Requirement ::
Using the entries that follow, write out the line containing "Click the 5°E", the line containing "The height and width of the screenshot is (464, 715).", and every line between them, exactly and nothing else.

*** Opening of Supplied data ***

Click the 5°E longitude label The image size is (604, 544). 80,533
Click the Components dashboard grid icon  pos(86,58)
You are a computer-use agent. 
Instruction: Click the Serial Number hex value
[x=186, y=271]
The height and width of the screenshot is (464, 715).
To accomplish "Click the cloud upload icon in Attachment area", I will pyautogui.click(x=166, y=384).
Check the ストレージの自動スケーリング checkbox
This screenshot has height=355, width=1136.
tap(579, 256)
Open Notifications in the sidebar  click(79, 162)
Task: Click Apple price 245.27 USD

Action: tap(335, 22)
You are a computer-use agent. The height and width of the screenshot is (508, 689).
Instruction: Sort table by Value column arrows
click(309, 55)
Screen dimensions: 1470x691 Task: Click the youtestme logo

*** Close of Supplied data ***
*** Opening of Supplied data ***

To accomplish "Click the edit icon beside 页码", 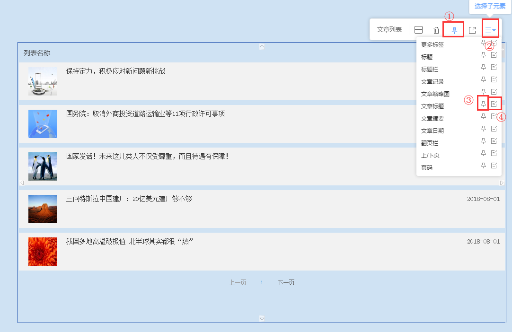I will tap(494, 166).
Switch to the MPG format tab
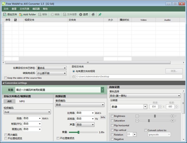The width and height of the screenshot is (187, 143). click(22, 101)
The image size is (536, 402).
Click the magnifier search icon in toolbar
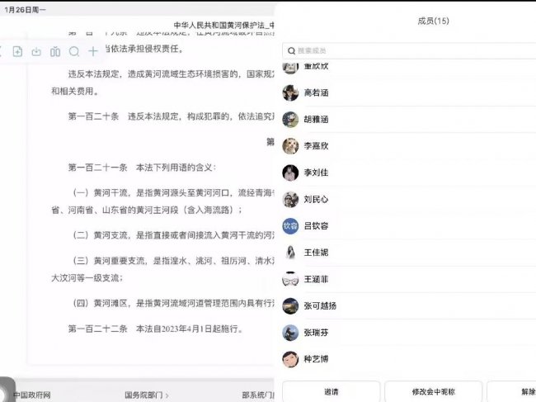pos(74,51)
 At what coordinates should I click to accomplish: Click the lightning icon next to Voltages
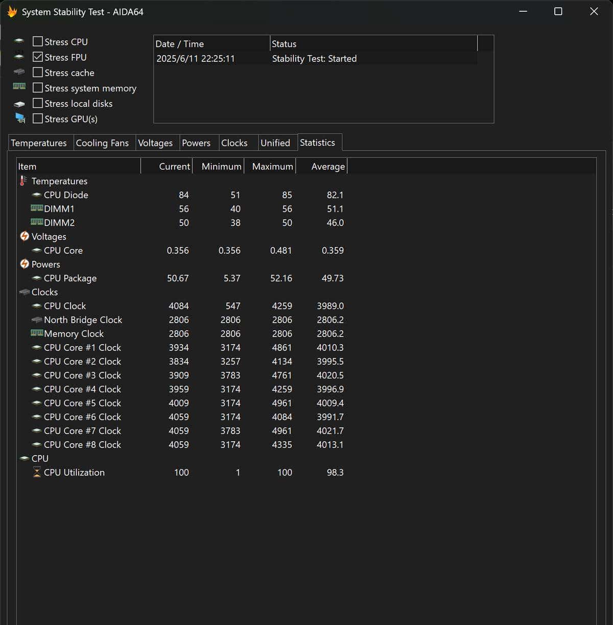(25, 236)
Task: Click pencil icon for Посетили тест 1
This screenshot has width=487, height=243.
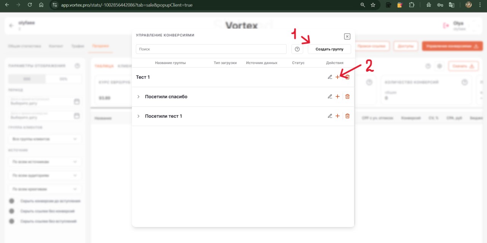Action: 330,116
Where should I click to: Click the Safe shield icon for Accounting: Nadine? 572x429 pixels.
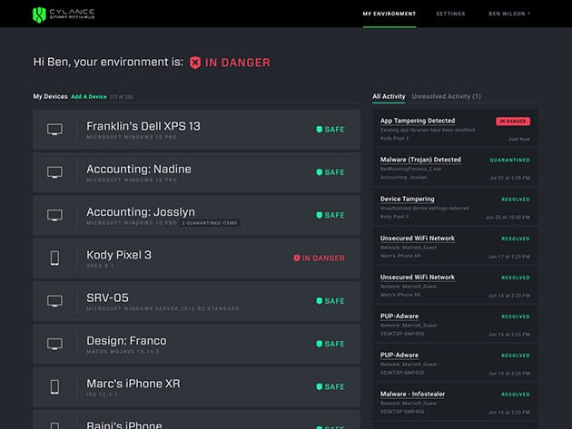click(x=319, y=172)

*** Close of Supplied data ***

Task answer ::
Click the 5°E longitude label The image size is (604, 544). 80,533
Click the Components dashboard grid icon  pos(86,58)
You are a computer-use agent. 
Instruction: Click the Serial Number hex value
[x=186, y=271]
The height and width of the screenshot is (464, 715).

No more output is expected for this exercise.